There seems to be a lot of buzz around Hyper-Converged infrastructure, but does it fit data intensive applications? Is it aligned with the BigData, Cloud, IoT, and Docker trends? Or aligned with Cloud Giants direction?
In this post we will try and examine the industry trends and the right ways to solve storage challenges in the Big Data era as it being manifested by industry leaders.
Some history first…
Before all this cloud and virtualization era started we used to have desktops and application servers with local disks. Critical or shared data was stored in database systems and file servers (NAS). Databases and file servers grew to a size which required storage networks, this gave birth to FC SAN. Once we had SAN we started consolidating those disks from application servers as well, automated server provisioning, and created Virtual Machines. Then came VDI (Virtual Desktops) and we started consolidating disks from desktops to the SAN, only to learn about things like I/O Blenders and boot storms which mandate SSDs for VDI to really work. We figured it’s too expensive so we invented block level deduplication and thin clones to make sure we don’t store all those redundant windows OS files multiple times on the same disks.
The complexity and cost of deploying virtual infrastructure in the enterprise grew too high, especially when you compare it with public cloud efficiencies. This led to hyper-converged systems such as Nutanix and VMware EVO RAIL which place the disks back in the server instead of using expensive and complex SANs, and implement some replication and striping across servers to provide availability and load-balancing. But hyper-converged infrastructure is addressing those applications which only need relatively small amount of data dedicated to a workload, like the ones which used local disk in the good old days, those virtual desktops and application servers, and we use it to store OS and application files, not shared and/or managed data. We are back to the start, today’s equivalent of databased and file servers (BigData and File/Object storage) need a different solution which can scale capacity in a cost effective way, and provide complete data management services.
And what lies in the future?
if we fast forward a few years, the majority of the data will be in Big Data, unstructured content like images, videos, Internet of things (IoT) data, social networks, medical records, etc.’. Such data is growing exponentially, generated by billions of devices (IoT sensors, Mobile phones) and is processed through multiple stages of Streaming, Hadoop, NoSQL, and Analytics applications. The Data must be shared globally and therefore it cannot be captive in a tightly coupled compute and storage clusters, where an individual workload can only access an individual virtual disk. Data needs to be stored in extremely cost effective, highly scalable, and fully accessible data repositories. Data security must be tightly enforced and in a granular level.
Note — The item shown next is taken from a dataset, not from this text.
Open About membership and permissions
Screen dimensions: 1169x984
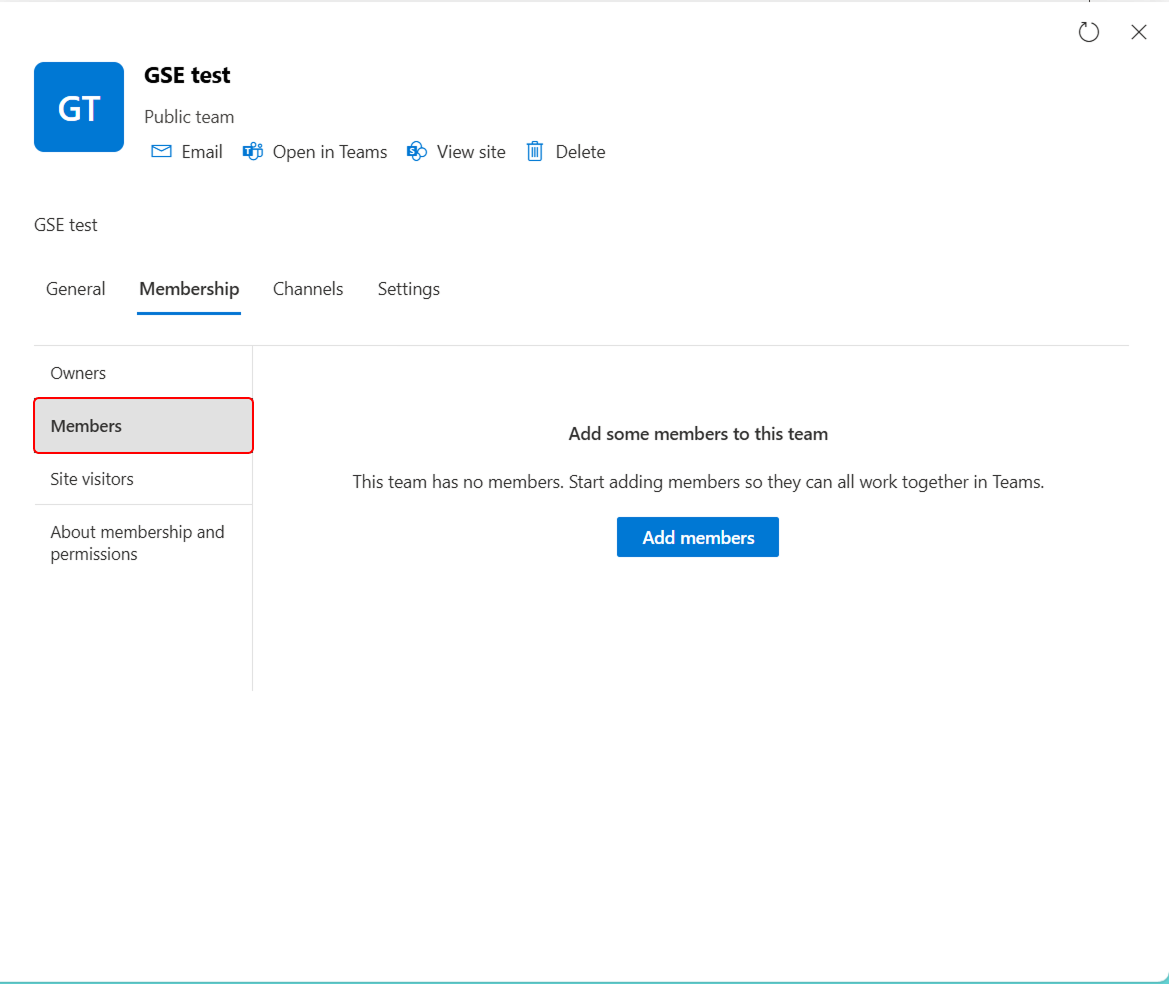(x=137, y=542)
If we examine the recent moves of the major cloud vendors we will see less focus and energy going into hyper-convergence (e.g. AWS EBS), and much more attention and efforts going into object and data management technologies as a service. Such solutions include AWS S3, DynamoDB, RedShift, Aurora, Google Cloud Datastore/Dataflow, Azure Blub, etc.
Counter to the hype trend, amount of storage in desktops and application servers (the hyper-converged workloads) will go down. Today each application server uses a 10-100GB virtual disk image, yes we can de-duplicate at the disk level but some folks came with a better idea called Docker. Why not de-duplicate at the application level, share the same kernel and application files across workloads and install only the stuff you need? In Docker an image size is only 200-300MB, that’s 100 times less storage, this also simplifies application version management, and it’s all file based sharing, so no room for all this vDisk technology we perfected for such a long time. When we look at the desktop side with Office 365, Google apps, Tablets, and the fact we store much of the content in cloud storage it means we will need relatively less disk space in desktops just like we see in tablets and Chromebooks.
But Isn’t Hadoop hyper-converged?
At the beginning Hadoop main innovation was in forming a limited but low-cost distributed file storage (HDFS), coupled with Map/Reduce framework for processing data chunks at local proximity. Back then it was focused on offline processing and batch workloads. Both HDFS and Map/Reduced are now being challenged since data is being ingested and processed in real-time by multiple applications which cannot be collocated with the disks, and data feeds continue to grow in volume, velocity, and variety.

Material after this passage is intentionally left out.